- [Problem requirements]:
Extract the rows running from the line that contains "Screen dimensions: 1222x643" to the line that contains "Action: pos(589,377)", both of those lines included, and reproduce them word for word. Give only these lines.

□ □ □ □ □ □ □

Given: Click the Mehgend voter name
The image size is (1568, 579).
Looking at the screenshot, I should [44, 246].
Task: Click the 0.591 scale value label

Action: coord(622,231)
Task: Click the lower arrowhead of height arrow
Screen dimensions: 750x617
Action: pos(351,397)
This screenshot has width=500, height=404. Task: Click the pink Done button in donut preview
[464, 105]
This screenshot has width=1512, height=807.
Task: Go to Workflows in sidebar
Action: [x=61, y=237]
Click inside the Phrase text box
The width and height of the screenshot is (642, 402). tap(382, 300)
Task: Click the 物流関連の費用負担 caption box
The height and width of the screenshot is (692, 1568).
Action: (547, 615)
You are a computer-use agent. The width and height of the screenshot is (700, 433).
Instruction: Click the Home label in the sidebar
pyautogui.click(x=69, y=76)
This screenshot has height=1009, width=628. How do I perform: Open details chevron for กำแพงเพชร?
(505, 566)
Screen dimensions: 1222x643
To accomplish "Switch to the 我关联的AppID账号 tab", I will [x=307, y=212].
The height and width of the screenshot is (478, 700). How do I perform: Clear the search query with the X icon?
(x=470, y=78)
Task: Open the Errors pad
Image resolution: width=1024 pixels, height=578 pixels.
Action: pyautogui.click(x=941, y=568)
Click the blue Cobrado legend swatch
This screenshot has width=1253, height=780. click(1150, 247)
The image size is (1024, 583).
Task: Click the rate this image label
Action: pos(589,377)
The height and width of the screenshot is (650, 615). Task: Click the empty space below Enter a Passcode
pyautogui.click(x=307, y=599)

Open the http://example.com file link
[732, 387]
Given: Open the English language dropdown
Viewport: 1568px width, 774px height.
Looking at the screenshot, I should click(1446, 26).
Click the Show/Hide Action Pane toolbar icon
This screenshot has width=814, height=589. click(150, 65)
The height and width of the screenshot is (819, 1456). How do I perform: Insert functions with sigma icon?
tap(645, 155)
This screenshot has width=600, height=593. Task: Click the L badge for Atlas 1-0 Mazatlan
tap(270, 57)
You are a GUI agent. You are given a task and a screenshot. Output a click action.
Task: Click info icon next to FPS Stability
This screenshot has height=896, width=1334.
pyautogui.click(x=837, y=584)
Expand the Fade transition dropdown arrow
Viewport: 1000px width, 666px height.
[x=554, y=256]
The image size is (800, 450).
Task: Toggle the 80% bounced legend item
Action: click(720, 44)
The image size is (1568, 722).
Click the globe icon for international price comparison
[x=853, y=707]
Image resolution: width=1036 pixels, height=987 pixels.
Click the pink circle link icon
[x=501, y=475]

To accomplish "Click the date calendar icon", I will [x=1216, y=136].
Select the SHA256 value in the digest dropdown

□ □ □ □ □ □ □

- [Expected output]:
Screen dimensions: 1222x643
To accomplish "Switch to the 我关联的AppID账号 tab", I will [x=307, y=212].
The height and width of the screenshot is (478, 700). How do I perform: Clear the search query with the X icon?
(x=470, y=78)
Task: Open the Errors pad
Image resolution: width=1024 pixels, height=578 pixels.
Action: pyautogui.click(x=941, y=568)
Click the blue Cobrado legend swatch
This screenshot has width=1253, height=780. click(1150, 247)
The image size is (1024, 583).
Task: Click the rate this image label
Action: pos(589,377)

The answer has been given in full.